Стоит отметить, что братва ржать не собиралась. Все пацаны были надежными, но уже притихшими. Другие бы не выжили. С каждым шествовала жена. А дети полгода привыкали к чешкам и костюмам в обтяжку. Сегодня они должны были показать все свои умения. А за минуты позора полагалась елка, дед Мороз и подарки.

Свет погас. На сцену величественно вышла Нина Петровна. В отличие от ожиданий, на ней была не короткая юбка-пачка, а красивое платье ниже колен, достаточно широкое, чтобы можно было танцевать. Софиты переливались на диадеме и серьгах. Иваныч кашлянул. И тут же со всех сторон раздались бурные аплодисменты.

Вот на сцену высыпали маленькие лебеди. Все они как на подбор были упитаны и круглы. По задумке балетмейстера, они должны были легко пробежать к Одетте. Но звук прыжков был отчетливо слышан даже в самом конце зала. Пол скрипел и охал. Но каждый малыш-лебедь старался. Один даже высунул язык от напряжения. Этот самый упитанный был старшим сыном мэра. И пусть мэр не любил балет и чуть не захрапел, но, увидев сына, вскочил и закричал «браво, браво». Старший помахал папе рукой и показал брату кулак.

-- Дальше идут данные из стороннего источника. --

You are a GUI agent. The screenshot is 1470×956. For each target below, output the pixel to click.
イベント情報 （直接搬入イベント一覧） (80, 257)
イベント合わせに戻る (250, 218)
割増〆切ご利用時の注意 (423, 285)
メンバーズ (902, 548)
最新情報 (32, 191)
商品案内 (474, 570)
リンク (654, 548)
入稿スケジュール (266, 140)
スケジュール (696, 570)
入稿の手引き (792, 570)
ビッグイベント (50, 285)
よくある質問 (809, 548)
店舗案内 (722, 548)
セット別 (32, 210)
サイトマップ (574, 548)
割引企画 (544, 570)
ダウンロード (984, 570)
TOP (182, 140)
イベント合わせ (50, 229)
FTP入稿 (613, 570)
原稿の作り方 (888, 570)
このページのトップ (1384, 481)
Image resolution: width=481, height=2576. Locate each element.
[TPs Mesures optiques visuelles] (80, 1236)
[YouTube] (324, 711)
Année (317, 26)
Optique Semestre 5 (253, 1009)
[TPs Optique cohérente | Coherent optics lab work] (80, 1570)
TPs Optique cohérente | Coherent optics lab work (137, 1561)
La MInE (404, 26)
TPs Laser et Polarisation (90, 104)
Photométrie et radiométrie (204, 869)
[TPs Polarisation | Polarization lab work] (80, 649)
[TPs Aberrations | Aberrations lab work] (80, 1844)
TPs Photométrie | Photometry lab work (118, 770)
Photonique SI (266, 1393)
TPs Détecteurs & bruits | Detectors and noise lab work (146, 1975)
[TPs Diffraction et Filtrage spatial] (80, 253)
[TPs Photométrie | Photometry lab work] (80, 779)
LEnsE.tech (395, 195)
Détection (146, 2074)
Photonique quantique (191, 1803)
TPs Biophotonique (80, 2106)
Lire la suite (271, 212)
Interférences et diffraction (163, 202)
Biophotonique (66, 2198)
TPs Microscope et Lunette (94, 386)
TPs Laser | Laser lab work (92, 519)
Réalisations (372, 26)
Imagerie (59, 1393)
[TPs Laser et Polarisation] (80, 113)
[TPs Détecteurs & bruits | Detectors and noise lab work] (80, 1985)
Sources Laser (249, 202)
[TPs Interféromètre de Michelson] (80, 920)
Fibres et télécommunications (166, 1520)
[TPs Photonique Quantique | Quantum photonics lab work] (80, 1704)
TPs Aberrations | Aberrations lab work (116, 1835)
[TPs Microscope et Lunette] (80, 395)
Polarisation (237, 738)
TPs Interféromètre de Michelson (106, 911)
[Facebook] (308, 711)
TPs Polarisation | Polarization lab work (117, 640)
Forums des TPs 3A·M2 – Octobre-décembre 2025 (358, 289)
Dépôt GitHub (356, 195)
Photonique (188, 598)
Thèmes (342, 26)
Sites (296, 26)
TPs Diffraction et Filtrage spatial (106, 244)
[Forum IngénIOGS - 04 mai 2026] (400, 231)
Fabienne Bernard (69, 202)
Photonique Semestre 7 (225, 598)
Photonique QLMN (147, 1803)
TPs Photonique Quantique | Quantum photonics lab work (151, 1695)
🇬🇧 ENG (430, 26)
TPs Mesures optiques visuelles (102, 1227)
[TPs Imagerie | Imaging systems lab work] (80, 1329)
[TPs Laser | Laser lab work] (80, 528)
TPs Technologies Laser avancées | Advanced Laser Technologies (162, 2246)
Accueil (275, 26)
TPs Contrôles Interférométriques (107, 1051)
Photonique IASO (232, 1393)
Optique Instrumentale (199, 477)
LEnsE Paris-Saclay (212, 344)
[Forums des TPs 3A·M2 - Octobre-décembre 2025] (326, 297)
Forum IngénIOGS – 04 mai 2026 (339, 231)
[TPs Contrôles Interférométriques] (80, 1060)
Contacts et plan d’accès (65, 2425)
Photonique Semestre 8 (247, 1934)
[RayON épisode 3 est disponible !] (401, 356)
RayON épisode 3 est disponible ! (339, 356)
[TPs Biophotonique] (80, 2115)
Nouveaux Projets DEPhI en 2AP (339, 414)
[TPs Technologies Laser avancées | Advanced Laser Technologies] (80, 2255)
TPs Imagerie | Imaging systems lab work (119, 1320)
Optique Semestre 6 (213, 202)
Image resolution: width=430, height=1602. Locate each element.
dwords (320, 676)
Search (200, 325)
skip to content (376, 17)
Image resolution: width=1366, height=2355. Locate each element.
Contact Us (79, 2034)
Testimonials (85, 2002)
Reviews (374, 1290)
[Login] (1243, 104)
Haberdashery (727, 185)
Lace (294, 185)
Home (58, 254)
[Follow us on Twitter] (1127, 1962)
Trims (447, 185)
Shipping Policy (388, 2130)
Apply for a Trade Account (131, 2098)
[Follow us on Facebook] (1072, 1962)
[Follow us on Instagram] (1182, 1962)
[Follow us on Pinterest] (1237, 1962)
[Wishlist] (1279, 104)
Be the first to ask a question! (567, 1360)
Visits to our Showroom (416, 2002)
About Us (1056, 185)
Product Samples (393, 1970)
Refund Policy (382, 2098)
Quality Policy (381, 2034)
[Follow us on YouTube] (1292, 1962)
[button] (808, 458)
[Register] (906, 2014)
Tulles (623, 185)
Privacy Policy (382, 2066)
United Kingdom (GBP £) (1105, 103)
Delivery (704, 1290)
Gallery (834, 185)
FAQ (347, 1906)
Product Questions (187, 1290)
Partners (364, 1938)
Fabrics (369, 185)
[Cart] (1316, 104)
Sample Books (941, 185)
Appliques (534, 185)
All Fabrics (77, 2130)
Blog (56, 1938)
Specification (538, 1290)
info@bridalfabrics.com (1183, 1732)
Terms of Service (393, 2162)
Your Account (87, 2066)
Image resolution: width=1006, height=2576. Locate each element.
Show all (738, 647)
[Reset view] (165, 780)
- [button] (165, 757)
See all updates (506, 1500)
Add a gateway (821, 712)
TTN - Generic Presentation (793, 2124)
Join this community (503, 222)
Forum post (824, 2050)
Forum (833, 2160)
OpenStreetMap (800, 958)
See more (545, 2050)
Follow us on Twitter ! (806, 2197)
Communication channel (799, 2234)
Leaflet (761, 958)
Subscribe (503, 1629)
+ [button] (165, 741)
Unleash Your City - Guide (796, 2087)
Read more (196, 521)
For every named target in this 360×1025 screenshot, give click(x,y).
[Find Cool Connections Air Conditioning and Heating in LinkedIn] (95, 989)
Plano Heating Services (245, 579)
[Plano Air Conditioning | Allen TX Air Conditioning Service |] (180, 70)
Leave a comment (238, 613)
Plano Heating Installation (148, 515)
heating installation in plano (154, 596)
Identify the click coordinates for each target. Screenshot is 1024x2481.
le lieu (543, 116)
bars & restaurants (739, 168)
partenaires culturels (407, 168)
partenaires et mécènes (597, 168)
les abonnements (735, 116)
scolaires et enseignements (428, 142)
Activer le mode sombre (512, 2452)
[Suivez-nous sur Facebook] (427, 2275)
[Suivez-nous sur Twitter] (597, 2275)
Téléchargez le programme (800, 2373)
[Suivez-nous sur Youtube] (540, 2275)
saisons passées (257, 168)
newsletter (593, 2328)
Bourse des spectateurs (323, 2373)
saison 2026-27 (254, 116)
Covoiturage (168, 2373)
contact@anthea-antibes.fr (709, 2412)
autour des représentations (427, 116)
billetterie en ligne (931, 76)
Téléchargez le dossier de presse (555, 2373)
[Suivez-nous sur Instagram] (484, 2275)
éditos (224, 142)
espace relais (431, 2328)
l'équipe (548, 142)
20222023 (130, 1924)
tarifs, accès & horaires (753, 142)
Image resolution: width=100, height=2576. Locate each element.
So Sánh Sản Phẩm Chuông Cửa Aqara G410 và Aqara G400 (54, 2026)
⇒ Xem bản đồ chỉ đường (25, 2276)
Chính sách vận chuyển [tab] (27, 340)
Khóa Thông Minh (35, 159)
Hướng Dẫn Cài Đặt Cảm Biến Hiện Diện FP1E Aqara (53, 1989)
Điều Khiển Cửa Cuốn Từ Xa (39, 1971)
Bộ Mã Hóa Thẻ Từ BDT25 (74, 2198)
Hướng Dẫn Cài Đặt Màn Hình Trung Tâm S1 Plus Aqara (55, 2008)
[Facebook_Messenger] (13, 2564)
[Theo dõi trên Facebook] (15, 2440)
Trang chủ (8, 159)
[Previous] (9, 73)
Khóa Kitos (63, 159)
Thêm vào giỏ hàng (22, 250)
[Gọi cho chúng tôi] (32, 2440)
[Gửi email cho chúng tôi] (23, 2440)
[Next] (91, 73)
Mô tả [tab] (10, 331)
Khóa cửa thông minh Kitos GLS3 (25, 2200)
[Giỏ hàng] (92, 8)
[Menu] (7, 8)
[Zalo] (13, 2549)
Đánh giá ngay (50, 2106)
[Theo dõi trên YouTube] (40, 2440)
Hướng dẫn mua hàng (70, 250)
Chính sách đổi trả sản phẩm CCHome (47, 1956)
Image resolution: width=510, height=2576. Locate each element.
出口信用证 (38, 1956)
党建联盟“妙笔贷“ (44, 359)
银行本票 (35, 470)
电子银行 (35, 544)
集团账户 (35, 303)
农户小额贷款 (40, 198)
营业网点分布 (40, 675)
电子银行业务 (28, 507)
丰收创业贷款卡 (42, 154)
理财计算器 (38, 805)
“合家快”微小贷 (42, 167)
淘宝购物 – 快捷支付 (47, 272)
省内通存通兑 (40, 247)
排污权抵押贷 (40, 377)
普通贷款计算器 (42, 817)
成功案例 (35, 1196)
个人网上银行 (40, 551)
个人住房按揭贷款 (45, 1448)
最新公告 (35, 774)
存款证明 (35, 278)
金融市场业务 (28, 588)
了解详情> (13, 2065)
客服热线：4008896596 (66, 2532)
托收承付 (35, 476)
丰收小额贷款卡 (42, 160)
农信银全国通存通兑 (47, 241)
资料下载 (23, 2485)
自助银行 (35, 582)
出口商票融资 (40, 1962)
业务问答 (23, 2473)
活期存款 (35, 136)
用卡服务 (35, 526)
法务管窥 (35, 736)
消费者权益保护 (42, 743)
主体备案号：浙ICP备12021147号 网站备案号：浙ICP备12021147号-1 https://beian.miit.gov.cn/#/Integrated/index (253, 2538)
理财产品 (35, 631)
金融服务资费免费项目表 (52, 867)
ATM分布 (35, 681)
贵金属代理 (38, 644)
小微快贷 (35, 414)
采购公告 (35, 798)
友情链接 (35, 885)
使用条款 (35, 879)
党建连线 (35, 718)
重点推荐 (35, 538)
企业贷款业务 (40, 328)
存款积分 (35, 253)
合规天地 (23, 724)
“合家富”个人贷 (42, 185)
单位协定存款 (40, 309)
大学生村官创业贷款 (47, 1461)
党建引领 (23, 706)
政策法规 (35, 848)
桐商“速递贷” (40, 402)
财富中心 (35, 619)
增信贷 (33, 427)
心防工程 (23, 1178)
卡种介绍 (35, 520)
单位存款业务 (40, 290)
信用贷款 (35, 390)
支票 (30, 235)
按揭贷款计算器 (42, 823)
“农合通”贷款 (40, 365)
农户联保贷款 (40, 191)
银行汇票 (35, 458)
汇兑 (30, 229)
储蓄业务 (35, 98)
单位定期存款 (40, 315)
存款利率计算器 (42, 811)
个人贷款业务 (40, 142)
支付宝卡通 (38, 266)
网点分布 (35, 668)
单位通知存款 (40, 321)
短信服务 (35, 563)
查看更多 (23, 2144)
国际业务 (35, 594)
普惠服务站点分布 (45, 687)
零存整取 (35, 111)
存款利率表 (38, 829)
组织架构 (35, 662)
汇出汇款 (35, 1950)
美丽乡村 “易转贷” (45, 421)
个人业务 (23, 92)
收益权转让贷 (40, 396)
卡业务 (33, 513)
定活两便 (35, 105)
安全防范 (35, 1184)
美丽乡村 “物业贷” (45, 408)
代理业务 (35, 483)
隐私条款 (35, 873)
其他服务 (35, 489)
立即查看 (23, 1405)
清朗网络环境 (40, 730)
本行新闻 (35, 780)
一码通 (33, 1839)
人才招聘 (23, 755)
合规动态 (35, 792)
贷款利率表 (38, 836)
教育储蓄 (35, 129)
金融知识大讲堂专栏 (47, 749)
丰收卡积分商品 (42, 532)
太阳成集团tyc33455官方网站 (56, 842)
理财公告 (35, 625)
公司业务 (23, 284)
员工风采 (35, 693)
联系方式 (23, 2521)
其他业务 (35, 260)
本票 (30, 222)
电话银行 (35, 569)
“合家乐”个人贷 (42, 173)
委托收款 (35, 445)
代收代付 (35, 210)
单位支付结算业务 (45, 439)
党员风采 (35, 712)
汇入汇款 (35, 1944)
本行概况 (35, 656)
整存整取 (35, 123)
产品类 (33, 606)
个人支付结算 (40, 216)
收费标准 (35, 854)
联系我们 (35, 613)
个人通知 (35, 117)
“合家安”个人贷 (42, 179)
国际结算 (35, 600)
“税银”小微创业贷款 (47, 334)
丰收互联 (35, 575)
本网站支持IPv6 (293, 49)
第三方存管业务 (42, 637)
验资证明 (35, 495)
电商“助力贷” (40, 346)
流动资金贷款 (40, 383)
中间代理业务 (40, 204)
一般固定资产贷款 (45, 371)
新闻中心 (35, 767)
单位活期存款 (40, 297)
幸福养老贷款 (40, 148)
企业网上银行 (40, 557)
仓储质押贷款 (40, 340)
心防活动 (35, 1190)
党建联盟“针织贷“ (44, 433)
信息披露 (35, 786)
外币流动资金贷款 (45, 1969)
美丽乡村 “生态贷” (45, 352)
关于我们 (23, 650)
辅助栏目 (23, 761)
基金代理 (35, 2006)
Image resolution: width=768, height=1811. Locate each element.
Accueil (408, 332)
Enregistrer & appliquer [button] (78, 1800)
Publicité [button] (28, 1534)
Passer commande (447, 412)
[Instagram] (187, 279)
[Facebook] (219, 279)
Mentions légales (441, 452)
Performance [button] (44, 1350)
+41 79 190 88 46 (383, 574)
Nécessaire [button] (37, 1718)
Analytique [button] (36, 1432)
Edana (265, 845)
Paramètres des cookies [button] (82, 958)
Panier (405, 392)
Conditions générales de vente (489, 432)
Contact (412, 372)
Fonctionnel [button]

Младший расплакался, он тоже хотел на сцену, чтобы все им восхищались. От группы лебедей отделились три. Среди них, конечно же, был сын мэра. Тут же поднялась треть зала – все, куда взгляд ни кинь, уважаемые люди, – родственники исполнителей «Танца маленьких лебедей». Часть из них даже подпевала «там-там-там», хлопая в ладоши.

Пальцы Нины Петровны похолодели. Сейчас выйдет Зигфрид. Он молод и прекрасен. На его фоне Одетта смотрится как сущая гарпия. Все будут потешаться – мама с сынишкой. Где-то в зале, наверняка, сидит муж. Он, сто процентов, будет смеяться громче всех. А потом еще дома скажет: «Говорил же: балет фуфло! А ты хотела меня на сцену вытащить!». А, может, и не скажет. Нина Петровна приняла решение развестись. Действительно, что их связывает? Дети улетели. Несколько квартир оформлены на ее имя. Заберет фонд – пусть. Она уедет в какой-нибудь Таиланд, где будет лежать под пальмами и смотреть на спелые звезды.

Звучала только музыка. Казалось, в зале никто не дышит. Только Нина Петровна обреченно вздохнула.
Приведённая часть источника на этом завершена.